Let’s hope the lessons of Carillion’s failure will be learned

This article first appeared in the Architects’ Journal, 17 January 2018

Public works need to develop a more diverse supply chain if we are to avoid another Carillion catastrophe, writes Russell Curtis

The carrion crows are circling Carillion. The outsourcing leviathan, having previously gorged itself on contracting giants Tarmac, Mowlem and Alfred McAlpine, now looks to have its corpse picked apart by rivals, while smaller businesses, reliant on it for work, struggle to come to terms with the fact that they might not see much—or indeed, any—of the hard-earned cash they are owed.

In hindsight it’s easy to criticise the circumstances which led to this collapse, and the reasons for Carillion’s liquidation will no doubt be examined extensively over the coming months.

But even before its financial woes became apparent last year, it was clear to many that – regardless of the financial risks of bidding for contracts with razor-thin margins, an over-reliance on public work and a complex web of businesses spread across numerous disparate sectors – there were many questions over whether it was proper for a single organisation to be gatekeeper for so much work, holding the purse strings of huge amounts of public cash. How can anyone have thought that the provision of such diffuse services could ever lead to anything approaching good value?

Well, it’s now apparent it wasn’t: Carillion racked up the debts of a small nation. The notion that a single company could successfully build HS2 while simultaneously serving school dinners is absurd; no different, perhaps, to the Victorian barber with a sideline in dental surgery: pop in for a wet shave and have your aching molar whipped out for a fraction more.

One hopes that this will mark a watershed moment in UK contracting. Historically, so it seems, public clients have had confidence in big businesses: there was comfort to be had from the knowledge that in awarding a major contract to a corporate giant, not much could go wrong.

Parcelling many small projects into a single big contract was convenient and cost-effective. The accepted orthodoxy was that with size came stability. It’s now apparent that nothing could be further from the truth.”The notion that a single company could successfully build HS2 while simultaneously serving school dinners is absurd”

Carillion’s collapse is certainly spectacular, and it may well be turn out to be unique. But serious questions now must be asked about whether it is indeed financially – and morally – responsible to delegate the delivery of myriad public projects and service contracts in the hands of such ginormous bodies.

All such organisations are reliant on an army of smaller ‘tier 2’ firms to actually do most of the work. All that the top-tier firms provide is a complex financial infrastructure that funnels money from the public purse through to small suppliers, creaming off cash in the process.

Such arrangements are inevitably open to abuse: Carillion was caught up in the blacklisting scandal through one of its numerous acquisitions and, more widely, unreasonably long payment terms are rife within the industry. Screwing the supply chain has become a profession in itself.

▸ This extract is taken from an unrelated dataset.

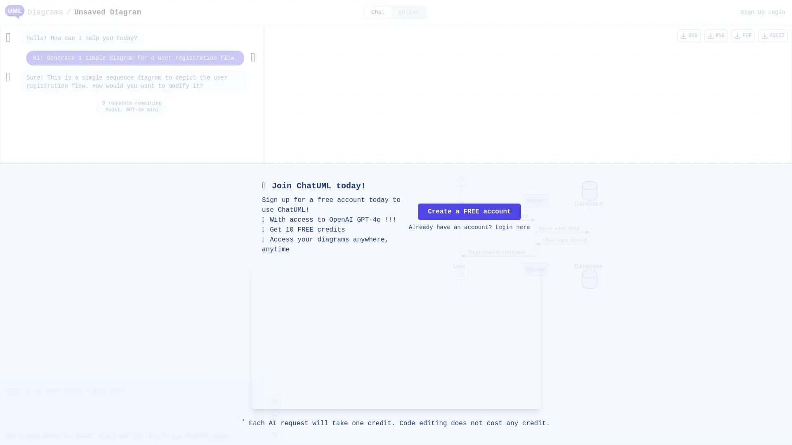Click Sign Up in the top bar
792x445 pixels.
751,12
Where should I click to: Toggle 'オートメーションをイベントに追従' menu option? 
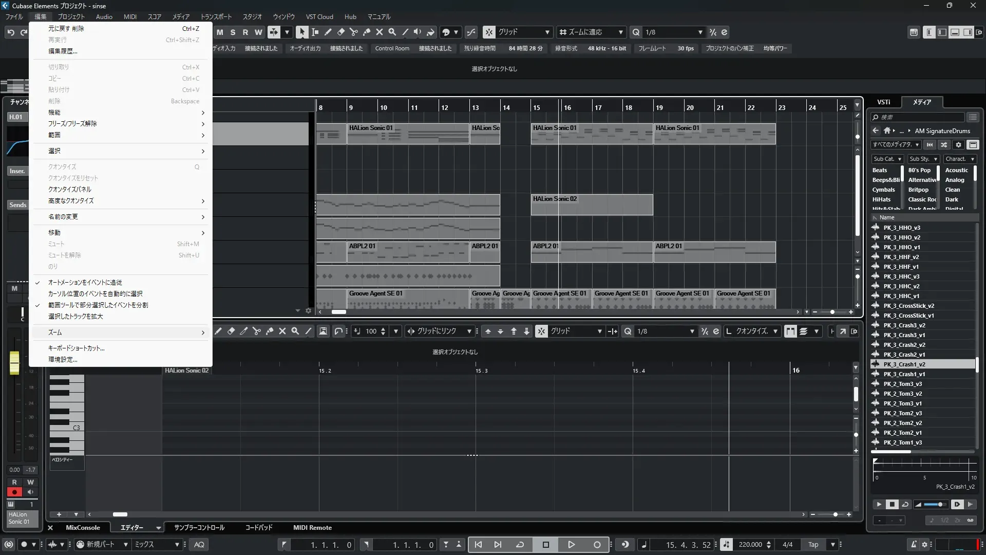tap(85, 283)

More often than not, the talent and hard work that goes into making projects a success sits further down the supply chain, yet it seems that many public bodies would rather opt for convenience over the complexities of dealing with a diverse and distributed array of suppliers.

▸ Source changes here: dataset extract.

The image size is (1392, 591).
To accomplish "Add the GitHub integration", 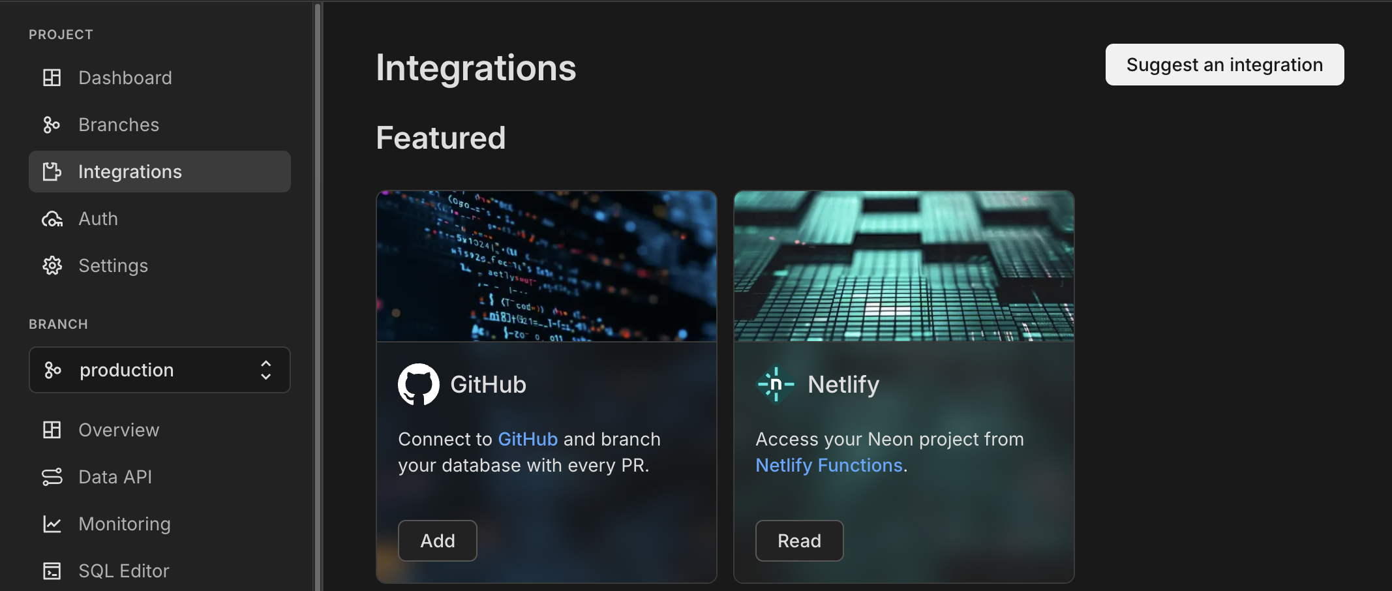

One only has to look at the constant flow of giant frameworks to get an understanding of how aggregated the industry is becoming. In the latter part of last year we’ve seen the award of the Crown Commercial Service Framework (total value £2.9 billion, awarded to 31 firms) and the Scape National Construction Framework (total value £7 billion, awarded to just four).

Rather than intelligently matching the right consultant or contractor with an appropriate project, such arrangements allow services to be ‘called off’ without going through a further rigorous procurement process. Those winning organisations are free to distribute the work to their network of suppliers without the inconvenience of independent scrutiny or oversight. This can’t be healthy, and the fallacy that such agglomerates provide the public purse with financial security has now been exposed as a sham.

This isn’t to suggest that there’s not a need for colossal contractors, of course. London’s Crossrail, one of the world’s most ambitious engineering projects, will be an outstanding success. This is in no small part to an impressive collaborative effort between various giants of engineering. But in this case the team roster is commensurate with the complexity and expanse of the work. For projects of a lesser scale it no longer makes sense to appoint a single provider to deliver quality, surety and value across a broad range of services.

One hopes that we’ve narrowly avoided the prospect of consolidation and agglomeration and instead face a future with a diverse, specialist and varied supply chain, which matches projects with proficiency and project scale with practice size. This will involve a significant cultural and technological shift within the industry, but if we are to avoid another Carillion catastrophe, it can be the only way.